Quite a bit it seemed to me. My couch with 4 X 4 foot window was a more ideal spaceship than was the ocean. The day and night would change. There would be the birds and squirrels and other animals. I could watch the leaves grow and drop, grow and drop. The amount of sky I could see would change over the seasons. Stars flow past over the night. I’d watch the procession of Apollo crossing the sky, and of constellations and planets and the moon by night and endless clouds and weather by day. I could chart these and write them down as stars changed over seasons throughout the year. I would notice a change in the tilt of the earth over the seasons manifest as the elevation of heavenly bodies and could chart and note from my little vista. asterisms and planets would change over a year only to return as the seasons did. I couldn’t say whether it might be better to describe any of these changes with words, to draw my impressions or simply to take pictures or film.

A book of pictures tracking the changes in this little patch of sky over time could be proof of how a narrow view would give an image of everything, the power of the inner image, the world is constructed through a pinhole as long as I had an inner vision to put it all together. As Walt Whitman saw the universe in a blade of grass, the same is my little patch of sky!

Like the blind men and the elephant you might wonder seeing so little of a thing as a few degrees of vision upon the entire sphere, I calculate 65 degrees at a distance of 4 feet from a window, of 360 degrees that is the sky, how much is it possible to know? I am limited in time as well to the remaining years of my own life. Yet from a small sample we draw vast conclusions. What you can learn from a little glimpse of a thing depends mostly on what you know already and what swath of the sky you happen to be looking at. Best to look south and have enough angular sweep to get an idea of the rising and setting of sun and planets and a good many stars. You can see the general westerly course of clouds. And you need understanding as well to contextualize new observations. The more you know the more your observations have meaning.
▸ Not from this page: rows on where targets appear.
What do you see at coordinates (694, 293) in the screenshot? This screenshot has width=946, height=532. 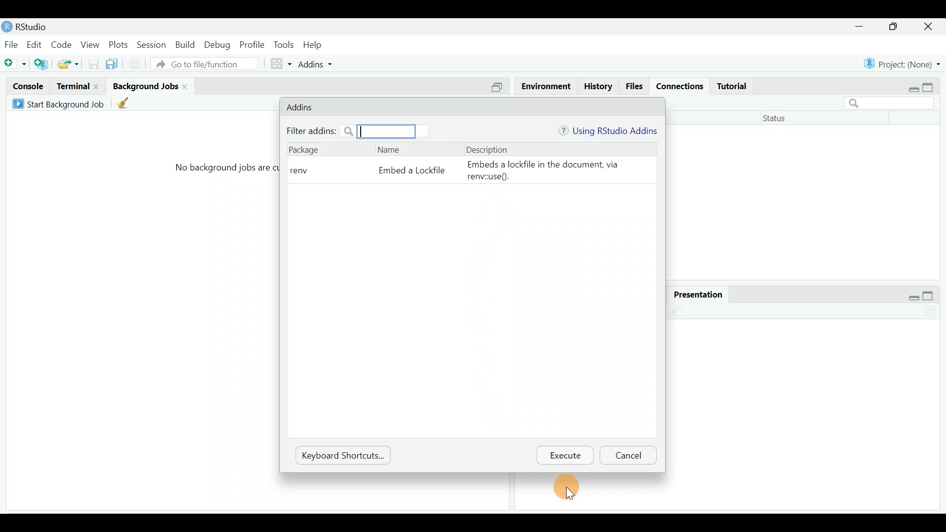 I see `Presentation` at bounding box center [694, 293].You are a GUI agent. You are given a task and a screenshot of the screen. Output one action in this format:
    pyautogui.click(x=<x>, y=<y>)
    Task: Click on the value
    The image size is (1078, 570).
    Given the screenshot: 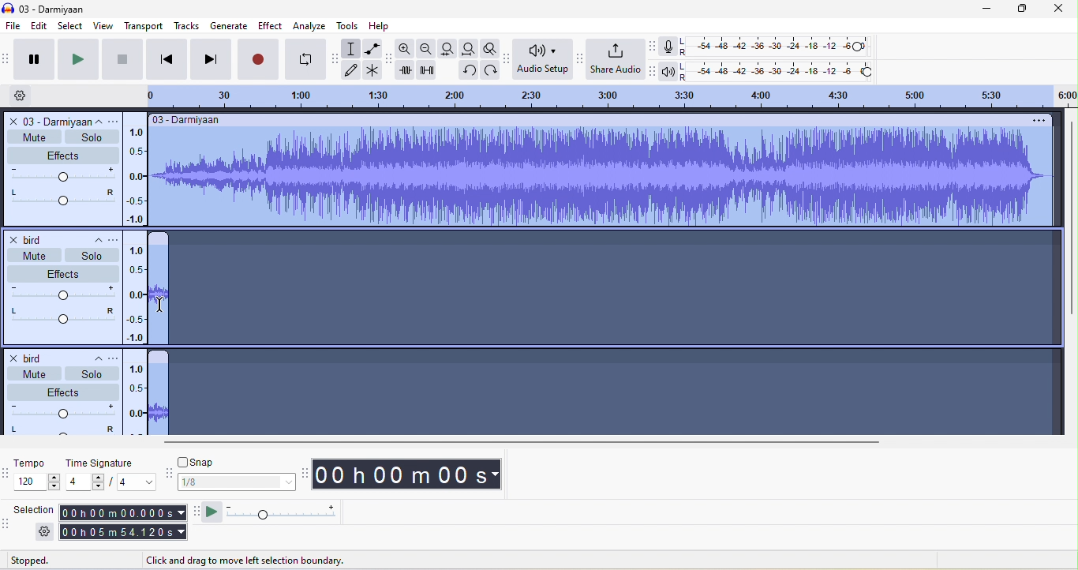 What is the action you would take?
    pyautogui.click(x=133, y=485)
     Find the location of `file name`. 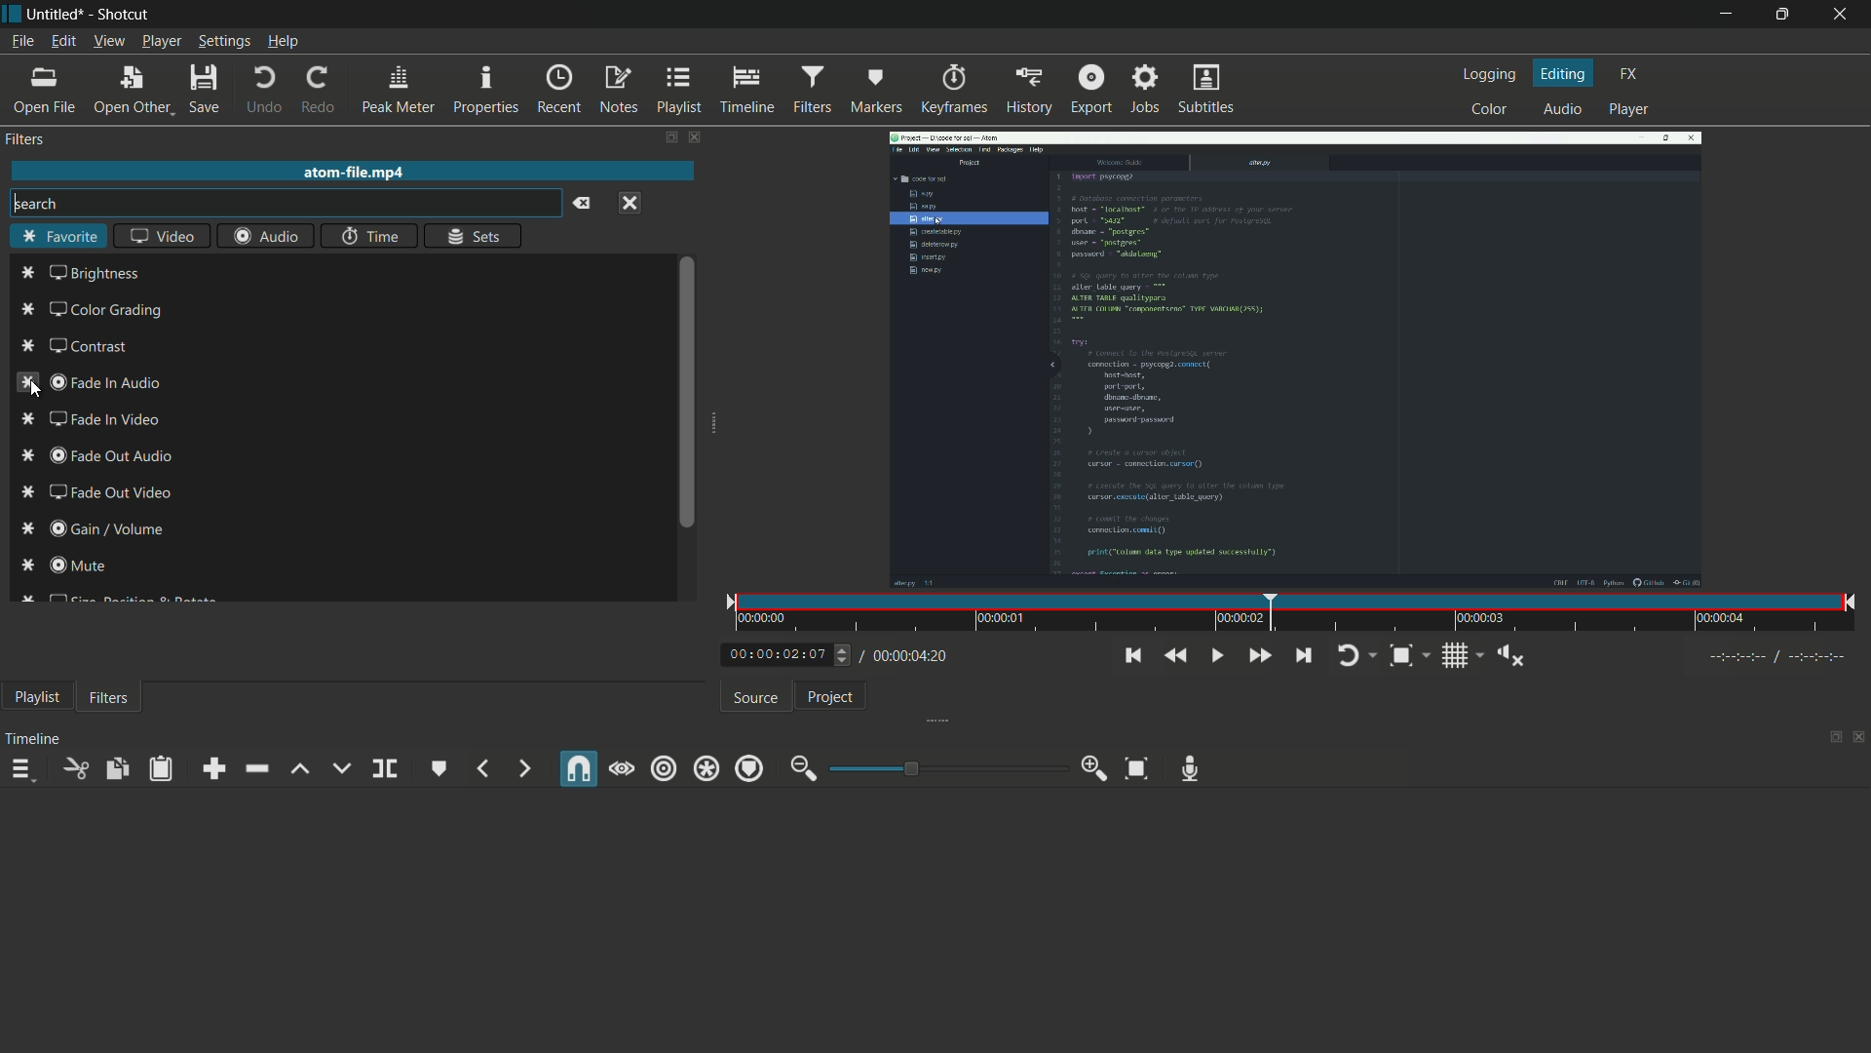

file name is located at coordinates (356, 172).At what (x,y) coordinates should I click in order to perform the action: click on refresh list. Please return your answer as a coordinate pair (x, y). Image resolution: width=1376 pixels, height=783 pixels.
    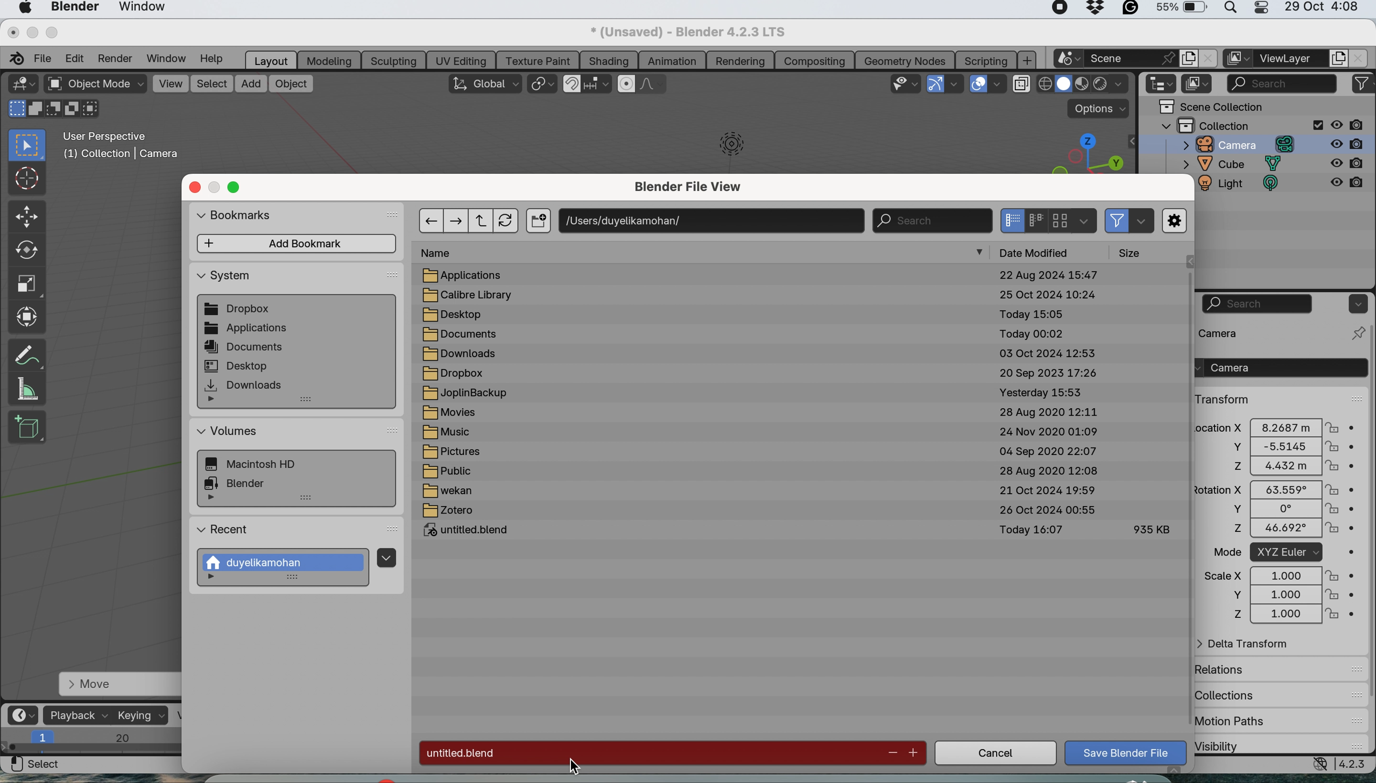
    Looking at the image, I should click on (509, 221).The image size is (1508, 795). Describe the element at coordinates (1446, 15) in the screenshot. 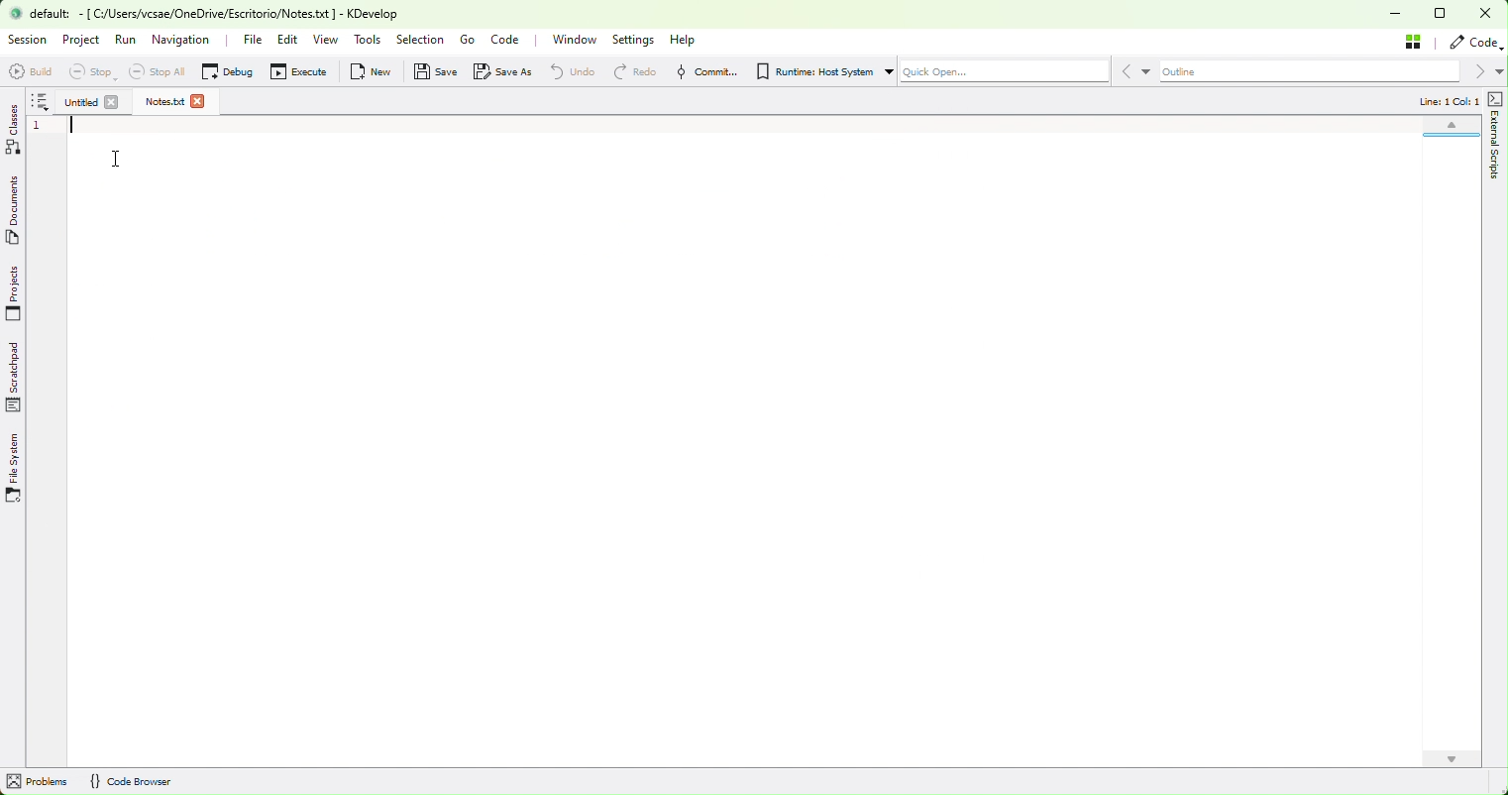

I see `restore` at that location.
To know a thing, you need to form an inner picture of the whole. Though what you experience is limited, looking at a curved surface, the entire sweep of a curve all around you is easy to imagine. We are all of us in similar straits, one’s field of view is minuscule in the vastness of space and time. Even the most mobile of us and well travelled and educated see little of any consequence. We are fortunate to have knowledge and access to this information especially scientific data and principles and vast experience which our forebears and contemporaries wrested from nature. They were good enough to bequeath their observations and theories to us contributing to a picture of the whole. A thoughtful person must draw extensive conclusions on the basis of little information still will have the feeling of experiencing it all himself. Perhaps this is reason to imagine a Being above who sees and grasps it all.

The same is true about our fellow humans. We can only observe external behavior and appearance, over short periods of time. We are prone to hasty conclusions with little insight as to what happens in another person’s head. Having poor data it’s easy to draw unwarranted conclusions about another’s inner mental, intellectual, emotional life. Some deception is always part of human interaction which makes people hard to read.

What can you know about someone with cerebral palsy and intact mental development? I have been guilty of underestimating those with apparent disability. Limited ability may as well be a strength as well as a weakness. So called normality is an obstacle to thinking in great depth. It is the same phenomenon as my couch, looking up and out the window. From The Imitation Game movie “Sometimes it is the people no one imagines anything of who do the things that no one can imagine.” New electronic platforms will allow persons to overcome disabilities and express their inner machinations as never before like giving Stephen Hawking speech, all of which makes you wonder. Is our pinhole of limited gaze in space and time, curse or blessing?